Molecular Biology of Maroteaux-Lamy Syndrome
Arylsulfatase B is encoded by the ARSB gene. The ARSB gene is located on chromosome 5q14.1 spanning 206 kb and is composed of 17 exons that generate two alternatively spliced mRNAs. The longer precursor protein (isoform a) is a 533 amino acid glycoprotein. The N-terminal region of arylsulfatase B is highly similar to the same domains of arylsulfatase A (cerebroside 3-sulfatase) and arylsulfatase C (steroid sulfatase). Deficiencies in the latter result in ichthyosis.
At least 30 different mutations have been identified in the ARSB gene resulting in Maroteaux-Lamy syndrome. The majority of the mutations are frameshift and nonsense mutations leading to loss of expression of functional arylsulfatase B protein.
Clinical Features of Maroteaux-Lamy Syndrome
Maroteaux-Lamy syndrome was first recognized as a Hurler syndrome-like disorder. The distinction between Hurler and Maroteaux-Lamy syndromes was made on the basis of normal intelligence and lack of heparan sulfate accumulation and excretion in the latter. Although mental development proceeds normally in Maroteaux-Lamy patients, the progression of physical and visual impairments ultimately impedes psychomotor abilities.
The clinical features and severity in Maroteaux-Lamy patients is variable, but usually include short stature, hepatosplenomegaly, stiff joints, corneal clouding, cardiac abnormalities, facial dysmorphism and dystosis multiplex. Dystosis multiplex refers to a constellation of skeletal abnormalities that are characterized by an enlarged skull, thickened calvarium, premature closure of lamboid and sagittal sutures, shallow orbits, enlarged J-shaped sella turcica (a saddle-shaped skull structure into which sits the bottom of the pituitary gland), and abnormal spacing of the teeth with dentigerous cysts. There is anterior hypoplasia of the lumbar vertebrae, the long bone diaphyses are enlarged and an irregular appearance of the metaphyses. The epiphyseal centers not well developed, the pelvis is poorly formed with small femoral heads and coxa valga. The clavicles are short, thick and irregular and the ribs are oar shaped. Phalanges are shortened and trapezoidal in shape.

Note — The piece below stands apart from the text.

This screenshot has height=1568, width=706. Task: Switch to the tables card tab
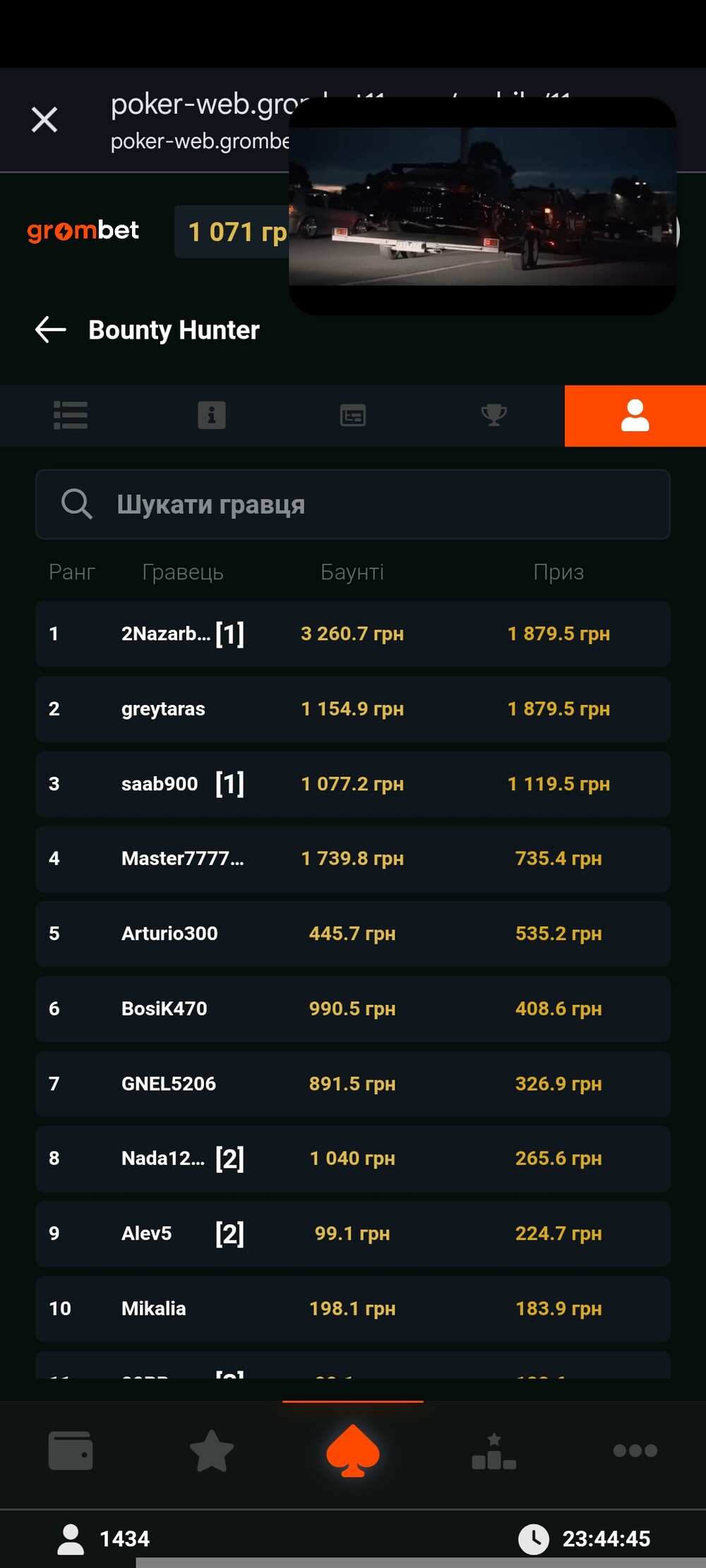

Hepatosplenomegaly is always present in Maroteaux-Lamy patients after the age of 6. In patients with the most severe forms of the disease there is a shortened trunk, protuberant abdomen and prominent lumbar lordosis (excessive inward curvature of the lower spine). Because of the cardiac involvement, most patients with the severe forms of the disease will die of heart failure by the second or third decade.